The deep attachment that Pig and Runt have for each other is the stuff of fairy tales. They dash around on the beach together having long talks about the “color of love”. They play jokes on other people and laugh about it to each other. They are completely in sync, and at night they hold each other’s hands through holes in the walls of their two houses, Pyramus and Thisby style. Kinda. But then one day Runt discovers that she wants more, and she has to break away from Pig who is deeply in love with her, and quite literally wants nothing more out of life than to be with her. This is where people begin to misunderstand Pig. Yes, he is a bit psycho crazy. Okay, he’s a lot psycho crazy. But the common misconception is that Runt has to kill him to escape him. This is incorrect. Pig wants her to kill him because he knows that she wants, and needs, a life outside of their relationship with each other. He asks her to give him the ending to the story that he has always dreamed of: Pig and Runt, King and Queen. And so she does. After she gives him his fairy tale ending, he is able to let her go, even though it means he cannot exist in the world without her. He feels complete; he has had the ending of his dreams, and now he has to let her go by letting himself go.

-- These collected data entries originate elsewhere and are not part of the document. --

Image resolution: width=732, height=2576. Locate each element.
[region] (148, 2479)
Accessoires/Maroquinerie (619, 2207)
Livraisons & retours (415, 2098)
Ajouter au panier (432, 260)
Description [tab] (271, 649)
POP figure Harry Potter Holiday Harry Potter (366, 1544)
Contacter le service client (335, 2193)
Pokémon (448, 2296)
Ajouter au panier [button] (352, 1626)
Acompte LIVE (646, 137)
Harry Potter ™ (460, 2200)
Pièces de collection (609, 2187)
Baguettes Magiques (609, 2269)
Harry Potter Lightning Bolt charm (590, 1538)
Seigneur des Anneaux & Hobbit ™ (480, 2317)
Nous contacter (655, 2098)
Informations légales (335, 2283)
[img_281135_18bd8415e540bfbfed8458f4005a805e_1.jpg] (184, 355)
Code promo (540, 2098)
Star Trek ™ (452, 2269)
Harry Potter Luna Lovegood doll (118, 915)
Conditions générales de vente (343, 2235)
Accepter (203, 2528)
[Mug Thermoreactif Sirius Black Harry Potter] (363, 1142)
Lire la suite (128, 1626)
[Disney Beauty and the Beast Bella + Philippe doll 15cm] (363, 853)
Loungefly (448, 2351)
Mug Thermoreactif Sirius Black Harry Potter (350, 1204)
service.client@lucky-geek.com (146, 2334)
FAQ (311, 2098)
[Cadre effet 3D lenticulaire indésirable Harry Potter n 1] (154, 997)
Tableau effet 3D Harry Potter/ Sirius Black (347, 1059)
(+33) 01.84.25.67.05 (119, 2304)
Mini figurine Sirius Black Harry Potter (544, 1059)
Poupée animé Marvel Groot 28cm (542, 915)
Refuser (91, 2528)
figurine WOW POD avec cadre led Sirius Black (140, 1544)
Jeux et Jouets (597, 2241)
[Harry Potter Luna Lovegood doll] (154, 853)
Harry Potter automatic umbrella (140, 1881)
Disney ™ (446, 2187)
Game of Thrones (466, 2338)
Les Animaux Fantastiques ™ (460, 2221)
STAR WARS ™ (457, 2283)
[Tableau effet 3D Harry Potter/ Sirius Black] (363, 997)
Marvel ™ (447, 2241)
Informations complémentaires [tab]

It’s kind of interesting to note how different the original play and the movie are from each other, but how the mood and the general, I guess, POINT of the story is the same for both. In the film, SPOILER ALERT Pig dies at the end, after a sequence of events not even sort of present in the play, which is about 1/4th as long. And that might seem to change things a bit (like, maybe I wasn’t crying buckets and feeling like I had lost all purpose in life after the play), but a lot of the more important things are still present, like the fact that in both, Pig is removed from Runt’s life and she is finally able to accept her individuality and embrace her freedom from Pig’s smothering love. But the movie does emphasize the contrast more, by removing Runt from Pig’s life first and showing us how he dealt with that: by going stark raving mad and chasing after her. Which was totally adorable for about five minutes. Because the point of the story is that Pig’s love for Runt, while real enough, was too selfish to be sustainable. And when his love finally became selfless, he wasn’t sustainable any more (does that make any sense) and so he was willing to give up his life.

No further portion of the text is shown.